▶ TASK DESCRIPTION: Please output only the lines running from the one that contains "Task: Choose the 6ヶ月 time range" through the last line of the data below, exactly as they stand, with no pictures.

==============================

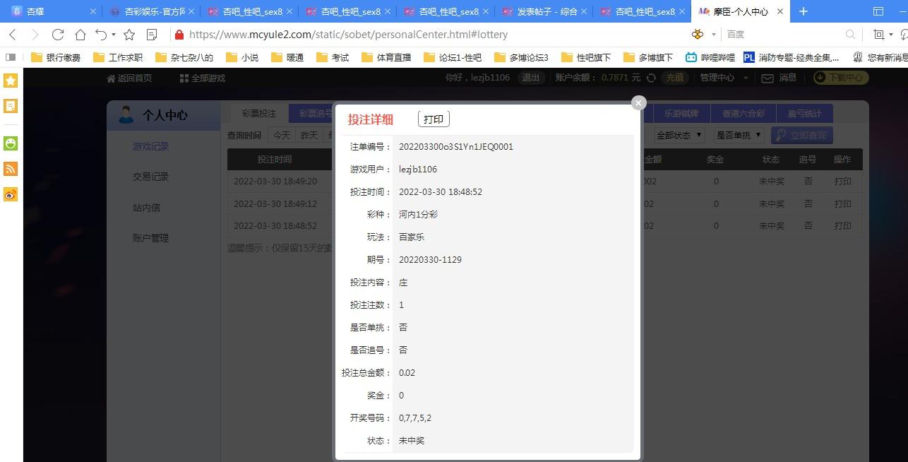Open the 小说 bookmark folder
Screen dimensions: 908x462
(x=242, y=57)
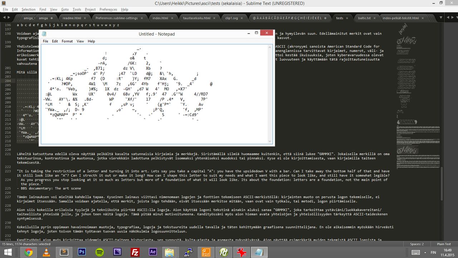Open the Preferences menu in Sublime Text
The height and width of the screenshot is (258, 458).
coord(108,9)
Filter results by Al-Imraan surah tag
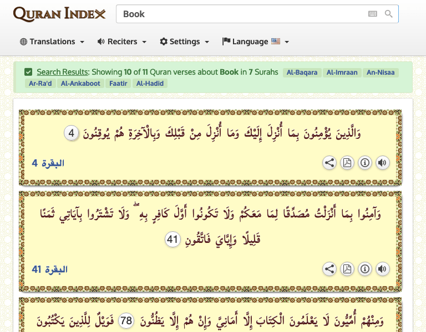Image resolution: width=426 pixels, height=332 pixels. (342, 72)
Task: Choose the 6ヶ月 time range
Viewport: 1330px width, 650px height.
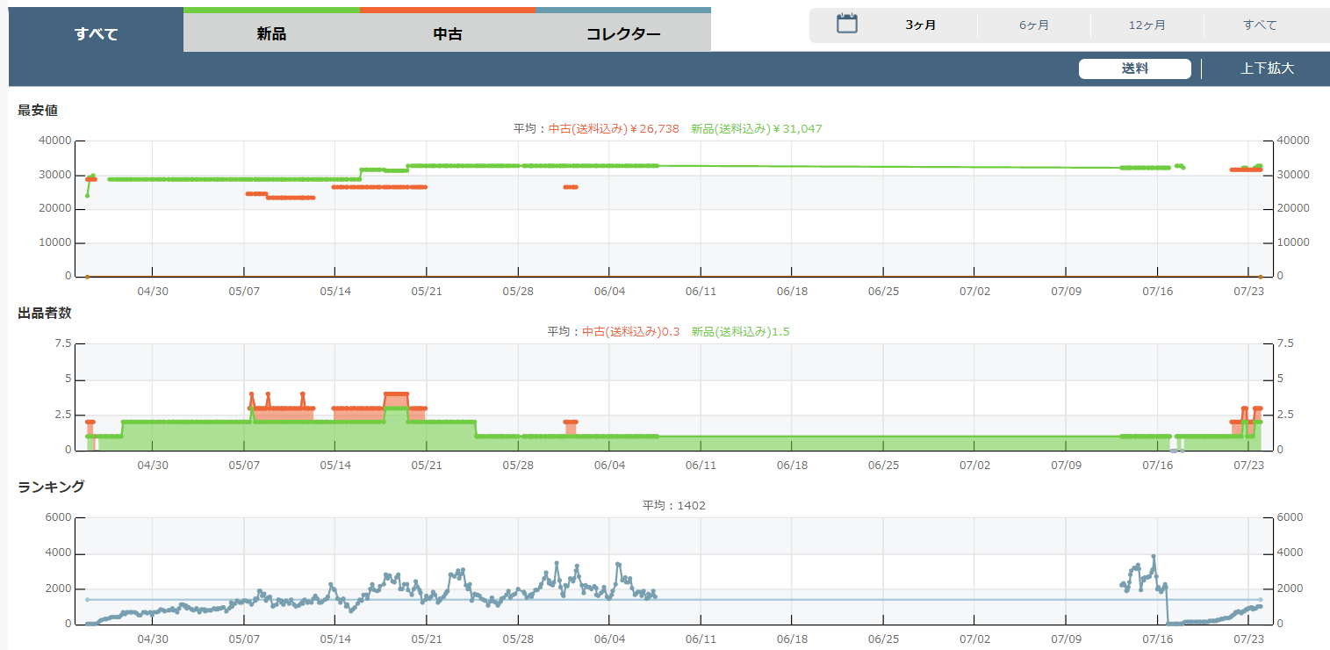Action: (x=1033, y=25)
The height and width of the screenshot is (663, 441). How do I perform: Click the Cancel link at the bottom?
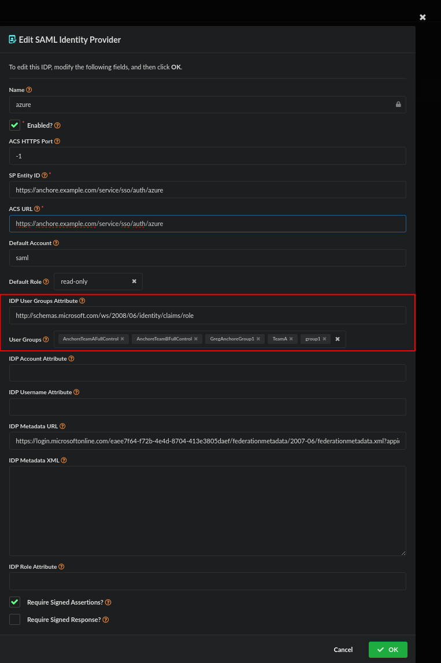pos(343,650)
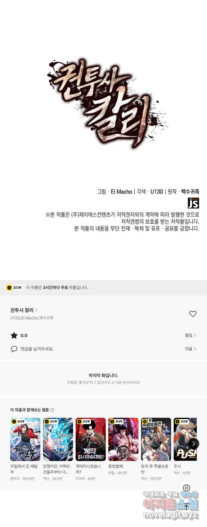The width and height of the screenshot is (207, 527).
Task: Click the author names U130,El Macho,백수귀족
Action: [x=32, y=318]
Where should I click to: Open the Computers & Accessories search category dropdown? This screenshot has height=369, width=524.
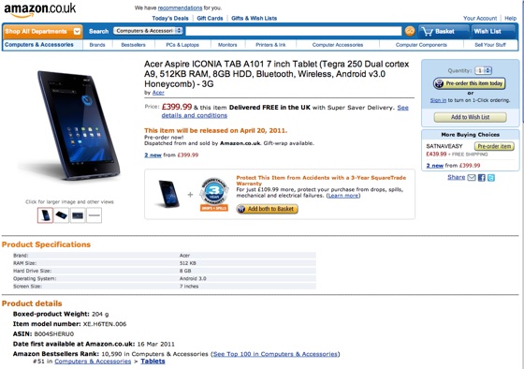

==============================

▶ SOLVED EXERCISE:
Task: Choose the 6ヶ月 time range
Viewport: 1330px width, 650px height.
Action: (x=1033, y=25)
The height and width of the screenshot is (663, 441). How do I perform: Click the Cancel link at the bottom?
pos(343,650)
The width and height of the screenshot is (207, 527).
Task: Click the author names U130,El Macho,백수귀족
Action: [x=32, y=318]
Where should I click to: Open the Computers & Accessories search category dropdown? This screenshot has height=369, width=524.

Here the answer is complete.